Arin anında abisine kollarını doladığında Agâh bir elini her zaman olduğu gibi saçlarına atmıştı.

Çektiği fotoğrafı anlık bir istek ile önce ekran fotoğrafı yapmış ardından sosyal medya hesabına girerek hikayesine eklemişti.

Zaten son bir kaç saatte takip ettiği o bir kişi konuşulurken o hiç düşünmeden kardeşinin fotoğrafını paylaşmıştı.

Kardeşiydi.

Bundan bir ay önce hayatındaki tek kadın Elfida iken şu an onun adını bile anmak istemeyecek kadar sinirliydi.

Arin mırıldanıp sanki mümkün gibi Agâh'a daha çok sokulduğunda Agâh kardeşinin yüzünü izliyordu.
Ne kadar inkar etmek istese bile Arin'e her şeyden çok alışmıştı ve bu onu rahatsız etmek yerine mutlu ediyordu.

Arin sadece sevgiye aç bir çocuktu.

Yaşı kaç olursa olsun, çizgi film izlerken dayak yiyen o kız çocuğuydu. Bir suçu olmamasına rağmen ceza alan o kız çocuğuydu. Bundandı, Arin'in en ufak sevgiye tav oluşu...

💚

Herkes gibi benim de kırıklarım olmuştu. Bazen kendime kırılmıştım, bazen anneme, bazen erkenden ölen ve babam sandığım o adam.

Agâh'a kırılmıştım, Azer abime, Aren abime, en çok kendime.

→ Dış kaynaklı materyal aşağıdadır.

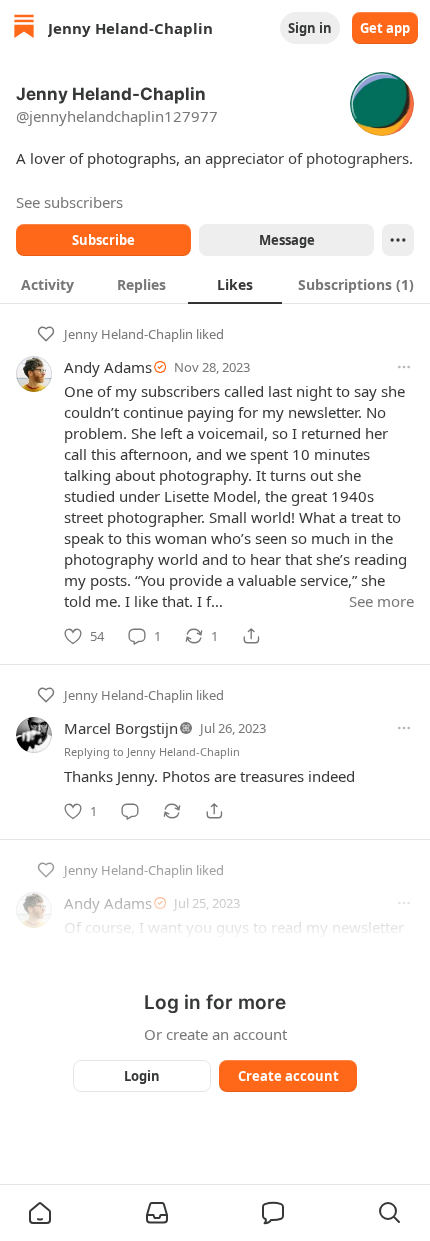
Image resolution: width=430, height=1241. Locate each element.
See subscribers (69, 202)
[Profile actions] (398, 240)
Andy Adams (108, 367)
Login (142, 1076)
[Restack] (172, 811)
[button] (40, 1213)
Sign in (310, 28)
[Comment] (130, 811)
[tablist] (215, 284)
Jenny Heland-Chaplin (128, 334)
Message (287, 240)
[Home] (24, 28)
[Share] (251, 636)
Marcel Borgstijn (121, 728)
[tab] (47, 284)
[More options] (404, 367)
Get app (385, 28)
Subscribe (103, 240)
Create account (288, 1076)
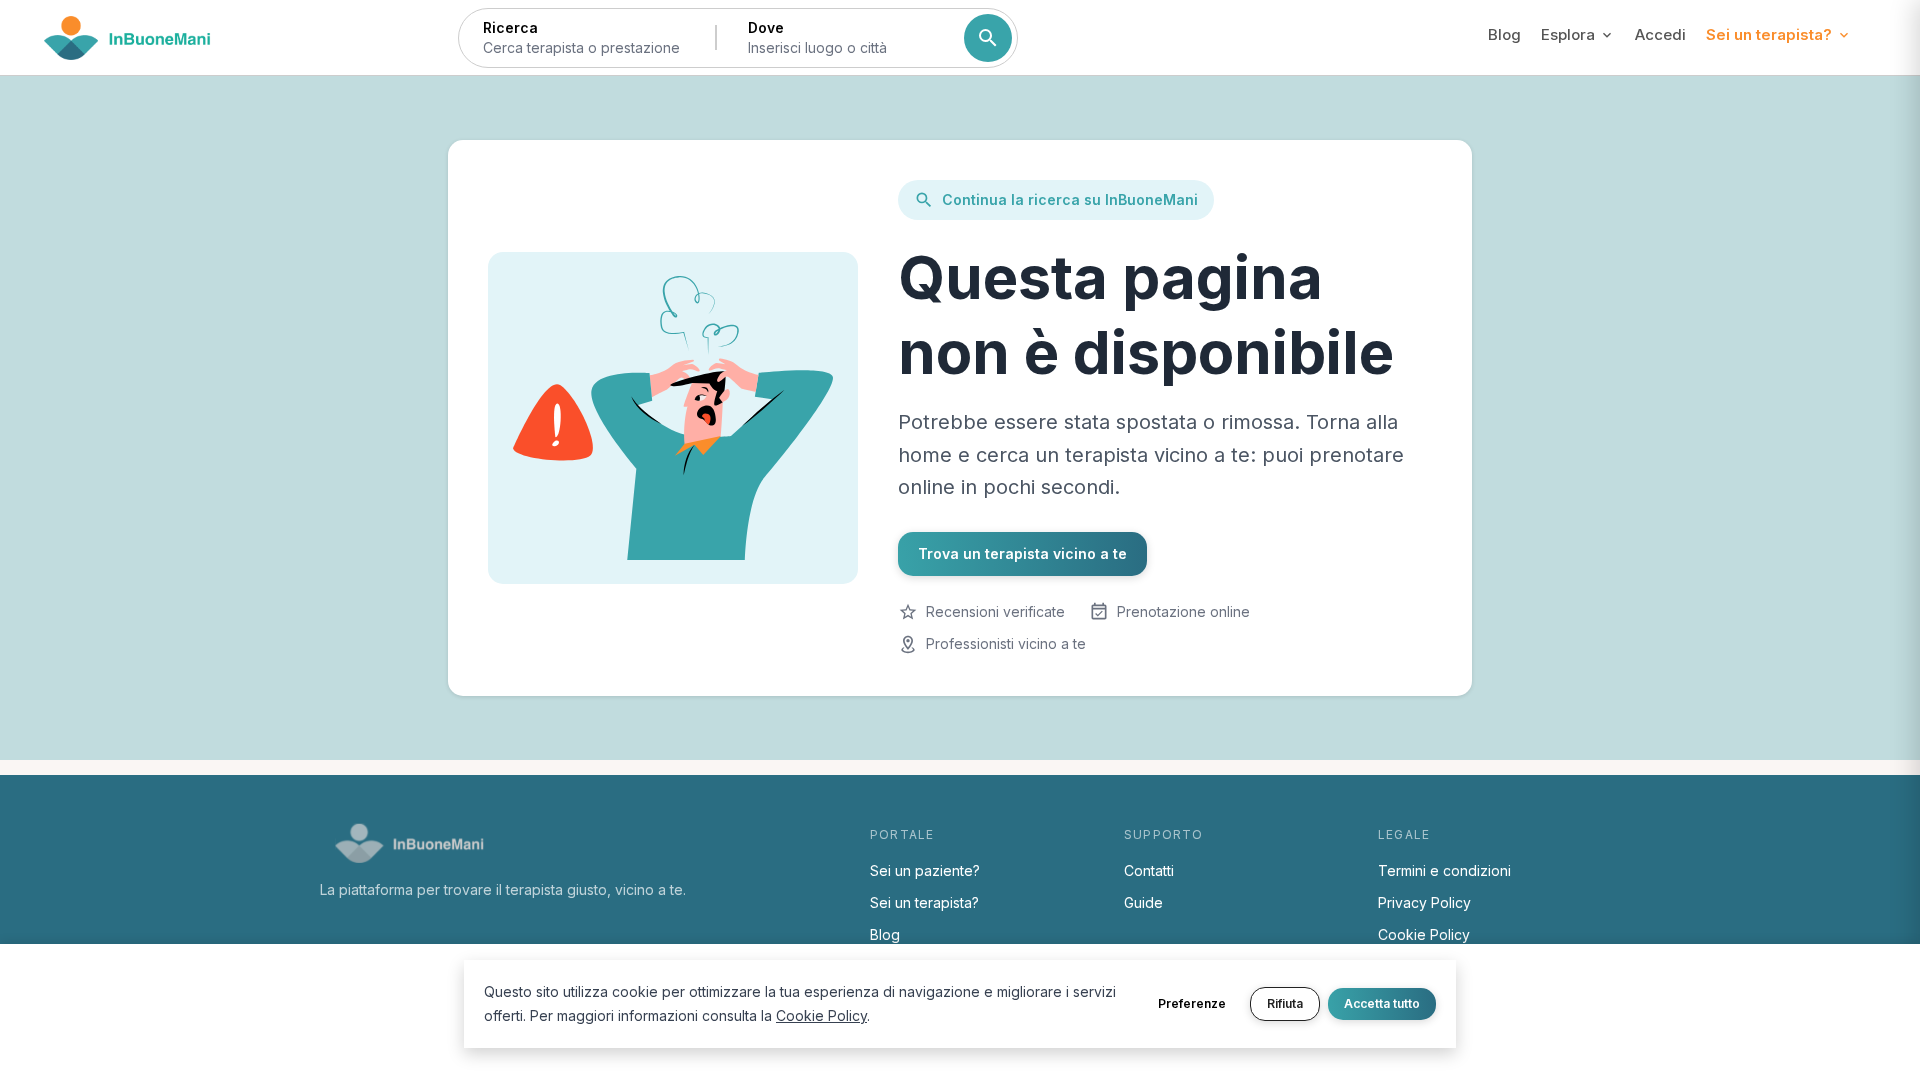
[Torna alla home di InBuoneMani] (127, 38)
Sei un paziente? (925, 870)
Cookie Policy (1424, 934)
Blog (1504, 34)
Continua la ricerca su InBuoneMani (1070, 199)
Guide (1143, 902)
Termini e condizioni (1444, 870)
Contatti (1149, 870)
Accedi (1660, 34)
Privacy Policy (1424, 902)
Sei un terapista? (924, 902)
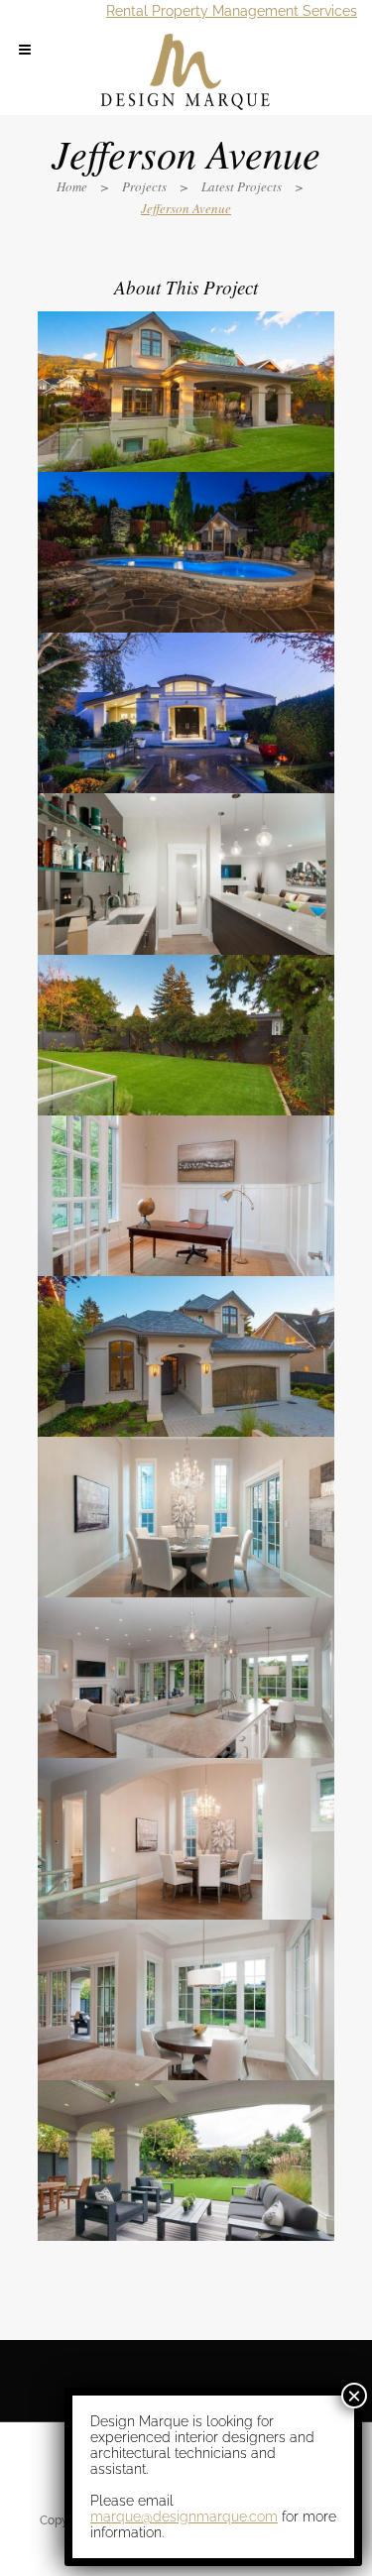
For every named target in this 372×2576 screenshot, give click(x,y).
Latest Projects (241, 186)
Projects (144, 186)
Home (72, 186)
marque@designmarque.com (184, 2516)
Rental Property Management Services (231, 11)
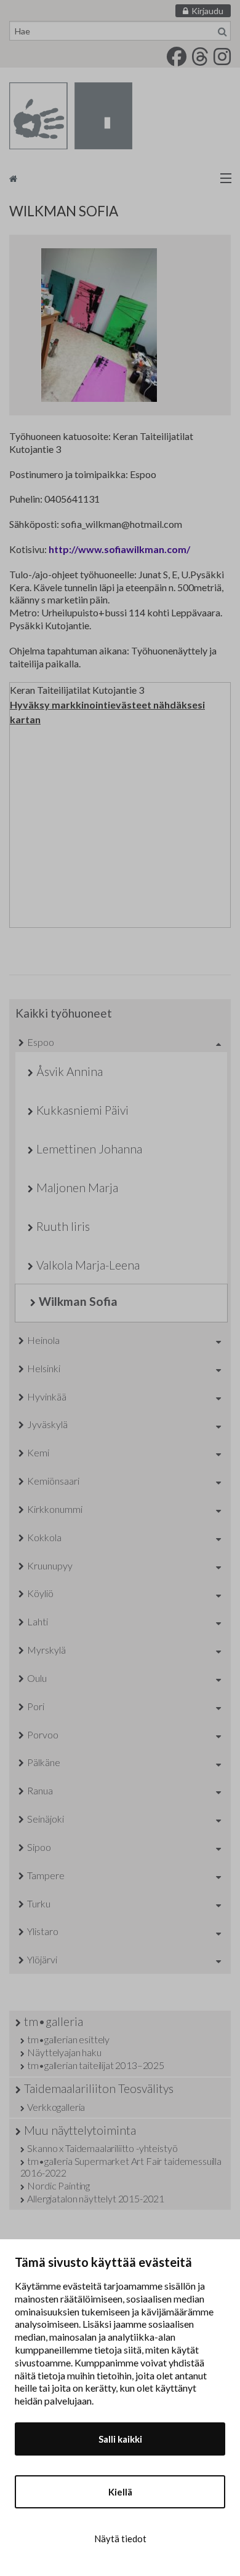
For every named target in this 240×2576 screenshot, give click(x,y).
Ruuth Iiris (63, 1226)
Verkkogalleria (56, 2107)
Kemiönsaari (53, 1480)
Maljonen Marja (77, 1187)
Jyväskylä (47, 1424)
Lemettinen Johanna (89, 1149)
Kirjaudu (207, 11)
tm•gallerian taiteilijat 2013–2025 (95, 2065)
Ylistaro (42, 1931)
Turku (38, 1903)
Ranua (40, 1790)
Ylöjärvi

Ama şu an, yanımda uyuyan ve dudaklarını öne çıkartan Agâh'a olan kırgınlığım yok gibiydi.

Burdaydı, gelmişti.

Başımı kolundan çekip göğüsüne yasladım. Agâh anında gözlerini açtığında "günaydın" dedim ona. Oysa havadan anlaşıldığı üzere hiç te günaydın denecek bir saat değildi.
"Ne zaman geldin Agâh? " dedim merakla "bir kaç saat olmuştur güzelim. Sen yemek yedin mi? " dediğinde başımı tam onaylamak için sallayacaltım ki "ha yok, uyumuşum" dedim mahçubiyet  ile. Agâh anında yatakta doğrulup "nasıl ya, kimse yemek getirmedi mi? " dedi endişeyle "bilmiyorum sadece hayal meyal Azer abimi hatırlıyorum. Arda ve Aley abimler arkadaşlarında, baba da iş için uğraşıyor eh Aren abi de nöbette. Sahi onun işi ne olacak? " dedim aniden "o mu? İstanbul'da çalışacak. Arda ve Aley okul açılınca buraya dönecek o kadar" dedi. Başımı salladım. "Sen bizimle kalacaksın değil mi? " dedim endişeyle "evet, sizinleyim ben" dedi. Ardından yataktan inip "güzel bir makarna yapacağım. Sen de gel benimle" demişti.